Comparativamente, parece que não se gastava tanto dinheiro para correr antigamente. A estimativa de custo de uma participação em Indianápolis era aproximadamente 50.000 dólares. Só que 50 paus na época era muuuuuuuuuuita grana. Mas Camillo acreditava que poderia levantar o dinheiro para este projeto.
Não duvido em momento algum que Camillo acreditava piamente na viabilidade da empreitada. Falou sobre avançadas negociações de alto nível no eixo São Paulo-Londres-Nova York. Mas, convenhamos, era muito difícil para um piloto sem experiência em Fórmula Indy ou categorias top passar o rookie test em Indianapolis, quanto mais se classificar para a largada. Nessa época, mais de 70 carros tentavam um lugarzinho ao sol, e para piorar, os estrangeiros de primeira linha como Clark, Hulme, Rindt, Stewart e Hill haviam descoberto o Brickyard. Camillo era muito rápido, mas não tinha experiência em ovais, sendo que os carros naquela época já atingiam velocidades médias de 162 milhas por hora. Comprar o carro era só parte do problema: seria necessário formar uma equipe de mecânicos qualificados, especializados em abastecer e trocar pneus a velocidade relâmpago (para os padrões da época). Certamente o pessoal do Canindé não poderia ser usado. Sem contar a questão do inglês e o fato de a Formula Indy não ser aberta para não-anglos na época. A vulga xenofobia que existe hoje na NASCAR, existia na Formula Indy naqueles tempos.
Seja qual for o impedimento, e certamente foram inúmeros, principalmente numa época em que o patrocínio comercial de corredores no Brasil era incipiente, Camillo não participou das 500 Milhas de Indianapolis de 1966 e nunca mais se falou do assunto. Como consolo, ganhou as 1000 Milhas de 1966.
Participações de pilotos brasileiros no GP do Brasil eram freqüentemente anunciadas. Cabe lembrar que a Fórmula 1 dos anos 70 e 80 era muito diferente do esquema rígido de hoje. Equipes freqüentemente alinhavam 3 ou mais carros, trocavam de pilotos de corrida para corrida, havia equipes independentes, carros de aluguel, e até carros que participavam de uma corrida por ano, como o Kojima japonês e o Lyncar britânico.

O Campeão de Fórmula VW 1600 de 1980, Antonio Castro Prado, não estava muito contente com a fraca Formula 2 Brasil que substituiu a categoria. Próspero fazendeiro do interior de São Paulo, Prado já havia corrido na Europa em 1975. Inicialmente correu com Pedro Victor de Lamare com um March esporte, e acabou a temporada fazendo algumas corridas de F-2. Prado tinha planos ambiciosos e anunciou que estaria participando da Fórmula 1, em 1982, possivelmente a bordo de uma Williams particular. Infelizmente, antes do final de 1981 Prado estaria morto, vítima de um acidente evitável na pista de Guaporé.

#### [Segmento de dados]
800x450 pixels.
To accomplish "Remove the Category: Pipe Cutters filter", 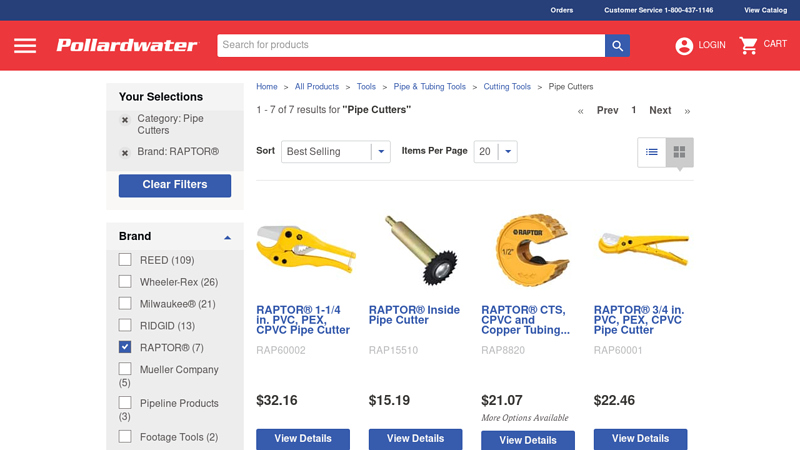I will click(x=124, y=120).
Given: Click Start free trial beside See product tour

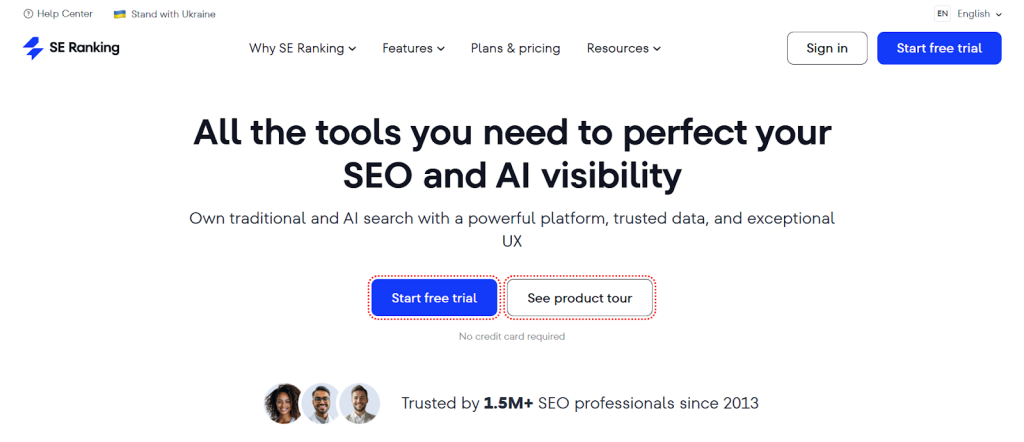Looking at the screenshot, I should (x=434, y=298).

#### [Exercícios propostos]
1. Responda com base no trecho sobre automobilismo:
(a) Qual era a estimativa de custo de uma participação em Indianápolis?
(b) Que prova Camillo venceu em 1966?
(c) Em que pista ocorreu o acidente que vitimou Antonio Castro Prado?
2. Copie novamente uma parte do trecho sobre automobilismo, substituindo "britânico" por "inglês". Comece nas palavras "Participações de pilotos" e pare depois de "o Lyncar britânico.".
O material reunido acima é independente do trecho sobre automobilismo.

#### [Respostas aos exercícios]
1.
(a) Aproximadamente 50.000 dólares.
(b) As 1000 Milhas de 1966.
(c) Na pista de Guaporé.

2.
Participações de pilotos brasileiros no GP do Brasil eram freqüentemente anunciadas. Cabe lembrar que a Fórmula 1 dos anos 70 e 80 era muito diferente do esquema rígido de hoje. Equipes freqüentemente alinhavam 3 ou mais carros, trocavam de pilotos de corrida para corrida, havia equipes independentes, carros de aluguel, e até carros que participavam de uma corrida por ano, como o Kojima japonês e o Lyncar inglês.